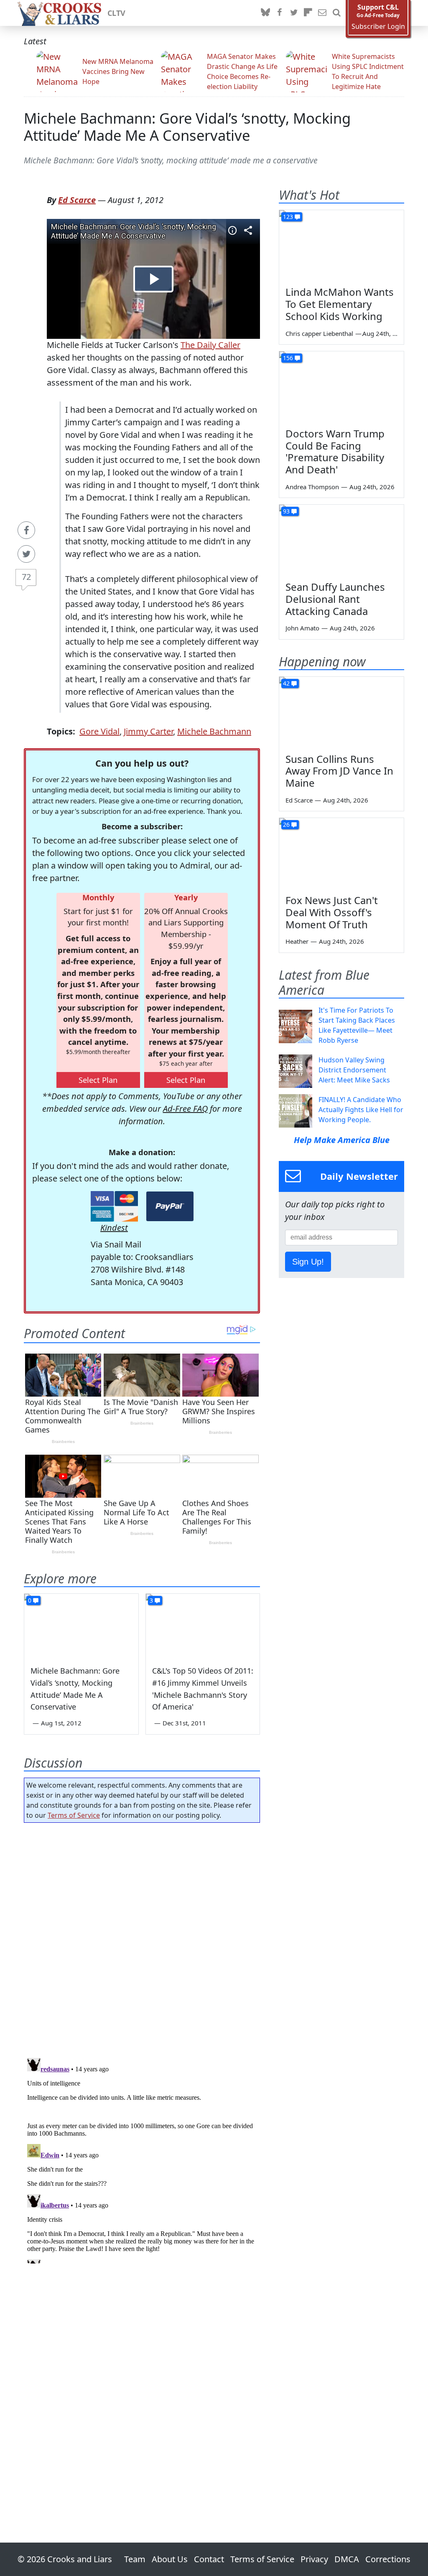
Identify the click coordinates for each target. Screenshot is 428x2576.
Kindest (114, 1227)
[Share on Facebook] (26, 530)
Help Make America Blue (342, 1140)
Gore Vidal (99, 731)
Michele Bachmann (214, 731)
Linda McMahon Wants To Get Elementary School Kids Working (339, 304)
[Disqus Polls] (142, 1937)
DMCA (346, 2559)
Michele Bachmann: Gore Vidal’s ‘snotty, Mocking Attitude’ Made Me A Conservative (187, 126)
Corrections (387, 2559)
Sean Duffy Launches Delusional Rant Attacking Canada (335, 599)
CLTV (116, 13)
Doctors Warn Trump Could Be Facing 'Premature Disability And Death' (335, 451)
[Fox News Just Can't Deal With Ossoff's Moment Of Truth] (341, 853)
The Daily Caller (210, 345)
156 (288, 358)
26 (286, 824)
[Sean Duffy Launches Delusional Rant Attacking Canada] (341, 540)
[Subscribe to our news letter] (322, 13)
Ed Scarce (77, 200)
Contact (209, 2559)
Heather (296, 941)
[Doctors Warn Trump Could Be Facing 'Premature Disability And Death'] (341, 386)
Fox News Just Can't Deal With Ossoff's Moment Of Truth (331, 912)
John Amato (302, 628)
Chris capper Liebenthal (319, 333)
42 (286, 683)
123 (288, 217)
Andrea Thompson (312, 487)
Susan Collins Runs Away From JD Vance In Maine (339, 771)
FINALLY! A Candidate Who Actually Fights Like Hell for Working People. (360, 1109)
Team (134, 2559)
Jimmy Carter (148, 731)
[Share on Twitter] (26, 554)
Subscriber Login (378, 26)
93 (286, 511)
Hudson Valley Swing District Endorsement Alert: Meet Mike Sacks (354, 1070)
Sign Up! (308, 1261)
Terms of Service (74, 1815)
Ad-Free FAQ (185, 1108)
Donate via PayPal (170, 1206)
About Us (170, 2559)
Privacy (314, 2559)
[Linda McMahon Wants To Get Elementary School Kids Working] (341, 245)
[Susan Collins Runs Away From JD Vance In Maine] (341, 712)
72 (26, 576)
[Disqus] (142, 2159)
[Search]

*TASK STATEMENT*
Find the number of lines in the records that include the word "Just". Write only that number.

*COMPLETED EXERCISE*
2